Russia, The country with the most deaths in Europe from Covid-19, you only have two weeks to prepare for the avalanche of infections that ómicron has caused in other places, its president warned on Wednesday Vladimir Putin.
“We see what is happening in the world and this shows us that we have about two weeks to prepare,” Putin said, calling for faster screening and vaccination.
While the World Health Organization (WHO) warns that in just two months half of Europeans may have been infected by omicron, Russia is just recovering from a particularly deadly wave caused by the delta variant.
Even so, the authorities are unable to convince the population to become immunized against the virus.
“With all evidence, (the vaccine) Sputnik-V it is effective enough. Maybe even more than the other vaccines used in the world,” the Russian leader said during a government meeting broadcast on television.
Russia recorded more than 87,000 deaths linked to Covid-19 in November, according to a tally by the national statistics agency Rosstat. It is a monthly record that brought the total deaths from the pandemic to more than 600,000 at the end of November.
The government balance, which more restrictively defines the victims of the coronavirus, evoked 318,432 deaths this Wednesday.
Although Russia has multiple vaccines created at the national level, less than half of its 144 million inhabitants have the complete immunization schedule, according to the Gogov website dedicated to the epidemic.

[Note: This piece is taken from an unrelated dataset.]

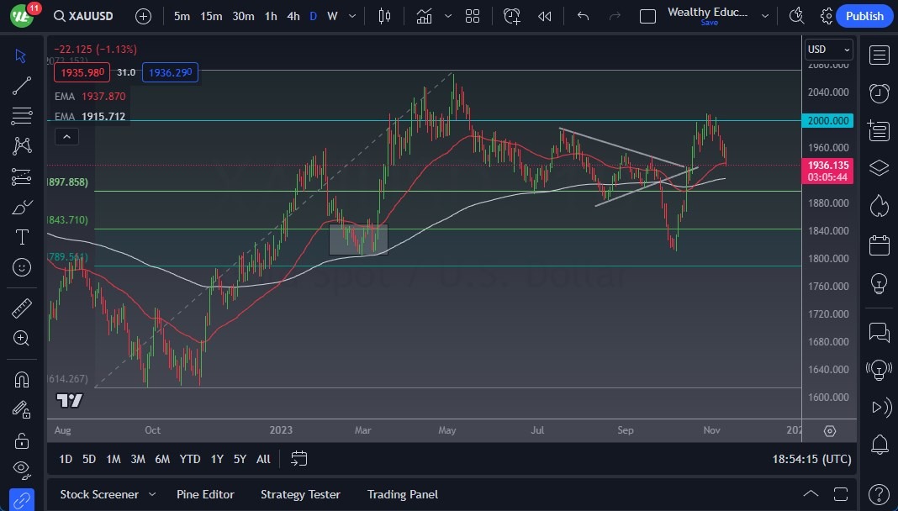Click the 2000.000 price level label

After a strict lockdown in the spring of 2020, the authorities have refused to impose this measure again to limit the economic damage.
The pandemic, however, appears to have exacerbated the country’s demographic decline.
According to Rosstat, the number of deaths exceeded the number of births by 954,000 during the first eleven months of 2021. In the same period of the previous year, this difference was almost 575,000.